Elizabeth Zamora Gordillo abandonó el tamami número uno del
Gimnasio del CODE II entre sollozos y lágrimas luego de haber visto
frustrado su sueño de avanzar en búsqueda del podio en el taekwondo
panamericano. Jhonnatan Mejía, por su parte, sucumbió ante el
favoritismo y fuerte apoyo local, contra el mexicano Alejandro
Damián Villa, en la ronda de cuartos de final.
La atleta guatemalteca y becaria
del Comité Olímpico Guatemalteco protagonizó un dramático y reñida
combate, válido por la categoría menos de 49 kilogramos, frente a
la norteamericana Estephany Deireanne, quien se adjudicó el triunfo
en muerte súbita, tras haber empatado 5-5 en tres rounds.
Zamora, con la valentía que la
caracteriza, dominó en buena parte del combate, sin embargo en los
momentos definitivos se vio superada por la experiencia de su
rival. El llanto inconsolable junto a su entrenador, Ángel Alonso,
fue el fiel reflejo del duro golpe que recibió la taekwondoísta
medallista de oro en los Juegos Centroamericanos y del Caribe de
Mayagüez 2010.
Ante la atenta mirada del
Presidente de los Estados Unidos Mexicanos, Felipe Calderón,
asistente de lujo a la primera jornada del taekwondo (además estuvo
presente el Presidente de la Federación Mundial de Taekwondo Dr.

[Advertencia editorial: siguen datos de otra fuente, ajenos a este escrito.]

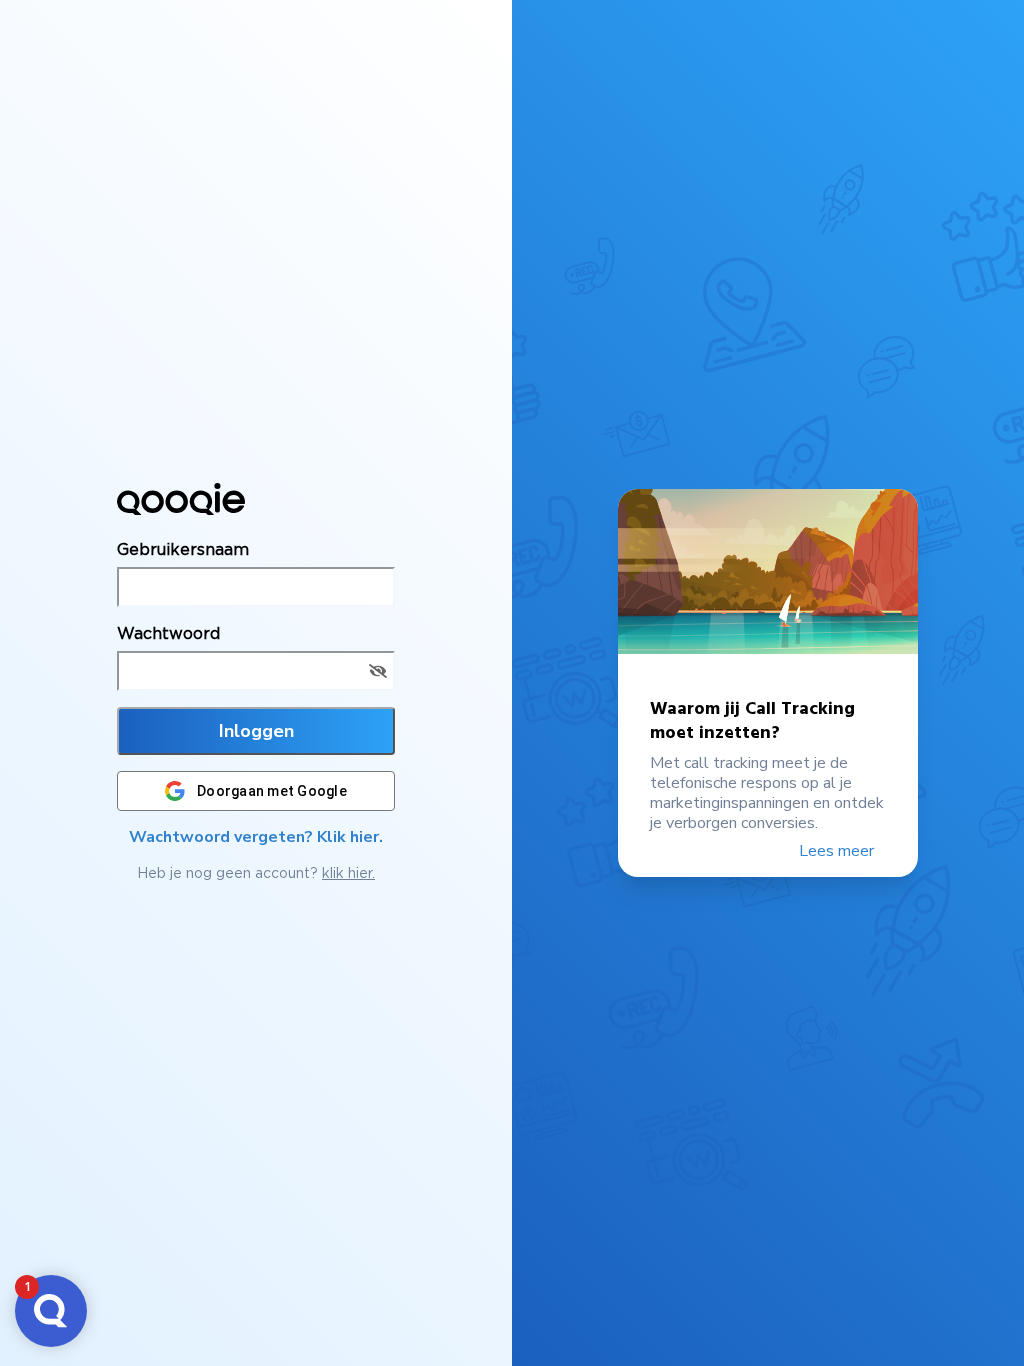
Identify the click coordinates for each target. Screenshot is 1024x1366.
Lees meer (838, 851)
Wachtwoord (168, 633)
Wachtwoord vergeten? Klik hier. (256, 837)
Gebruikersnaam (183, 549)
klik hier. (348, 872)
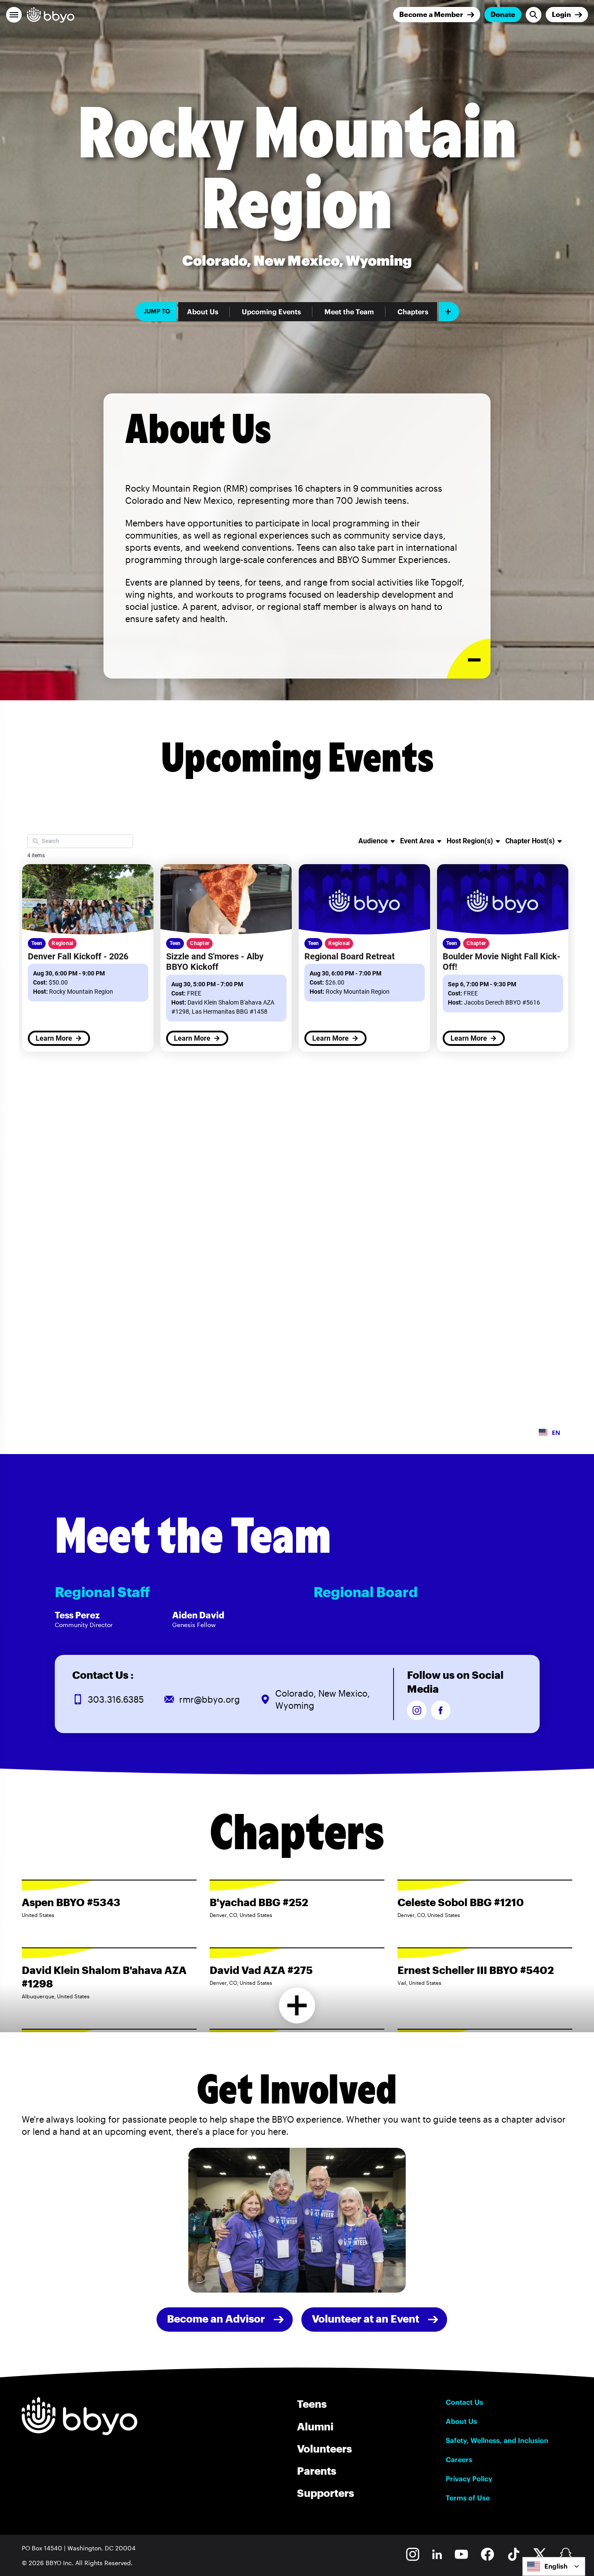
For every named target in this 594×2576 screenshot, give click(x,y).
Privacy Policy (469, 2478)
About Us (202, 311)
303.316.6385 (116, 1699)
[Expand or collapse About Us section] (469, 659)
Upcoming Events (271, 311)
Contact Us (464, 2402)
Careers (459, 2459)
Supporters (325, 2492)
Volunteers (324, 2448)
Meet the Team (349, 311)
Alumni (315, 2426)
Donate (503, 14)
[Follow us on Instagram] (417, 1710)
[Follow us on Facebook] (441, 1710)
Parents (316, 2470)
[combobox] (553, 2566)
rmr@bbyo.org (209, 1699)
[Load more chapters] (297, 2005)
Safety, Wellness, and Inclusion (497, 2440)
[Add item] (449, 311)
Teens (312, 2403)
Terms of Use (468, 2497)
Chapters (412, 311)
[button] (14, 15)
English (555, 2566)
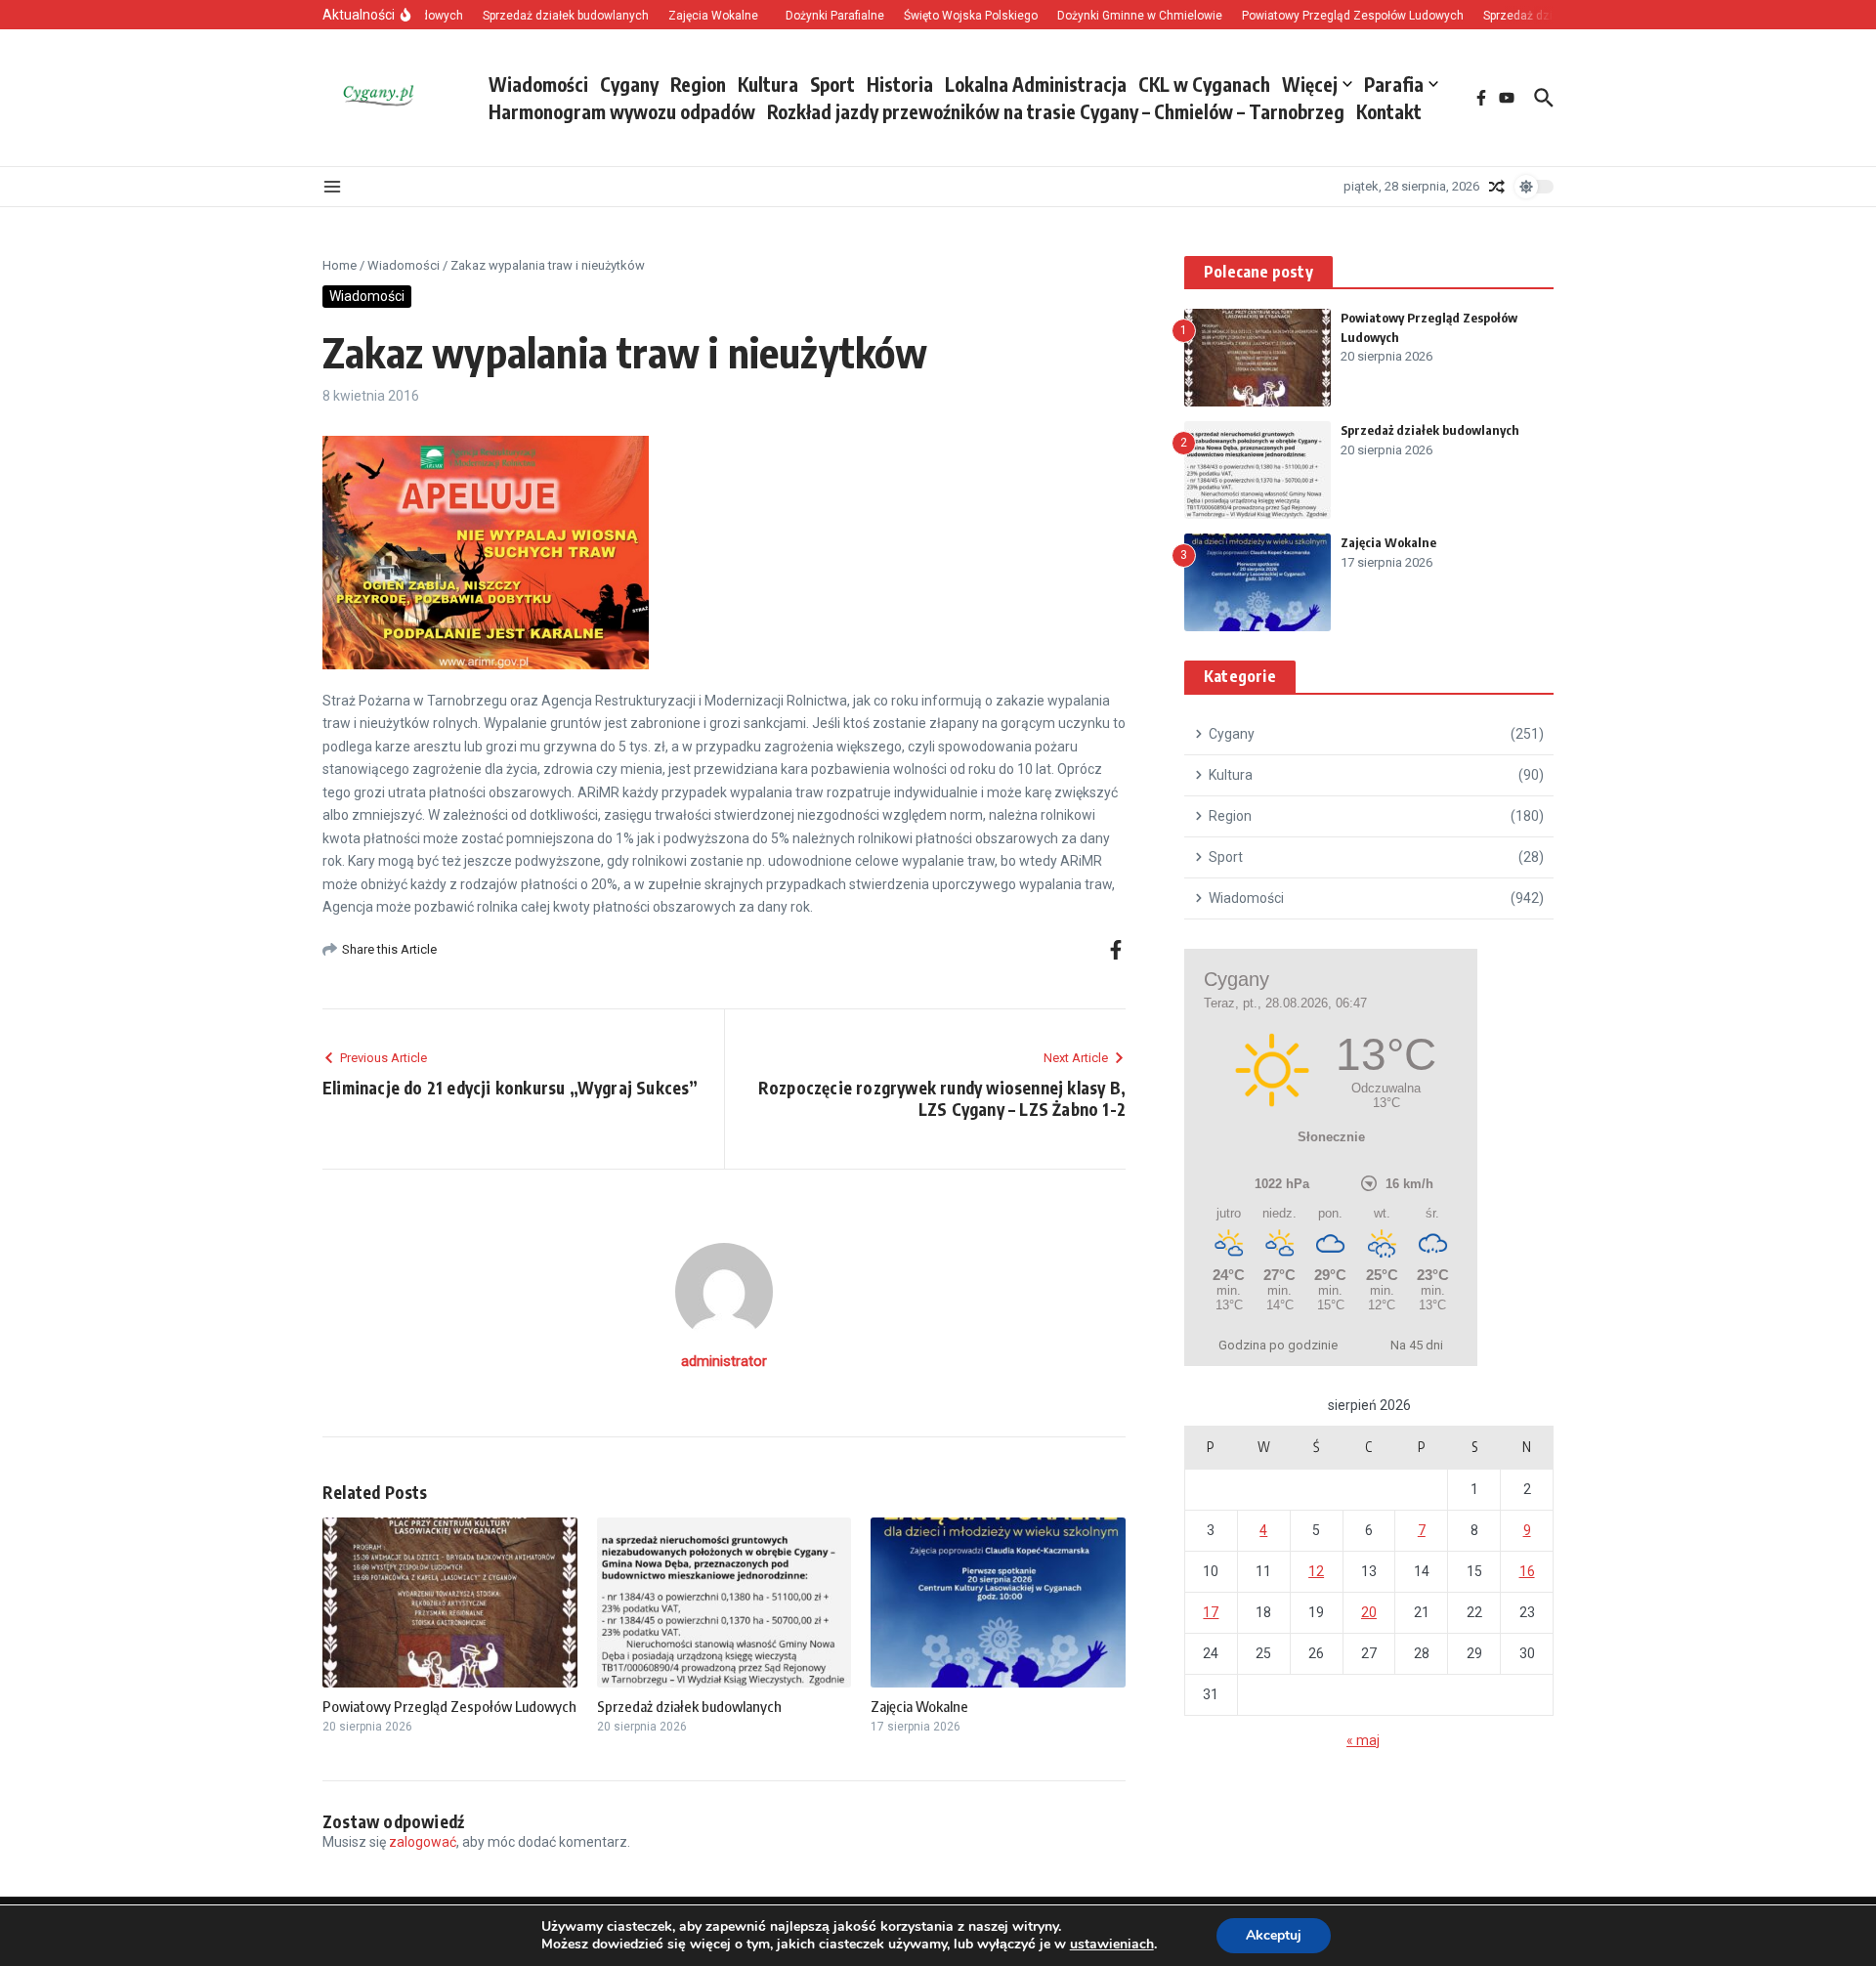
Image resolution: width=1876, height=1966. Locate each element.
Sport (832, 84)
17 (1210, 1612)
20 (1369, 1612)
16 (1527, 1571)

Choe), el guatemalteco Jhonnatan Mejía, dio una ardua batalla ante
el exponente local y ex campeón mundial Alejandro Damián Villa, que
merced al incondicional aliento del público mexicano y a su calidad
para acertar golpes contundentes derrotó a Mejía con marcador de
12-8.
El atleta nacional, participante
en la división de menos de menos de 58 kilogramos, había demostrado
sus cualidades en el enfrentamiento anterior, en el cual se impuso
ante Olie Vern Burton, de Estados Unidos, por 15-11.
Con estas dos presentaciones
Guatemala cumplió su debut en el deporte del taekwondo y continuará
su acción mañana domingo, cuando Federico José Rosal, en la
categoría menos de 68 kilogramos, se mida ante el boricua Luis
Esteban Colón, a partir de las once de la mañana hora local.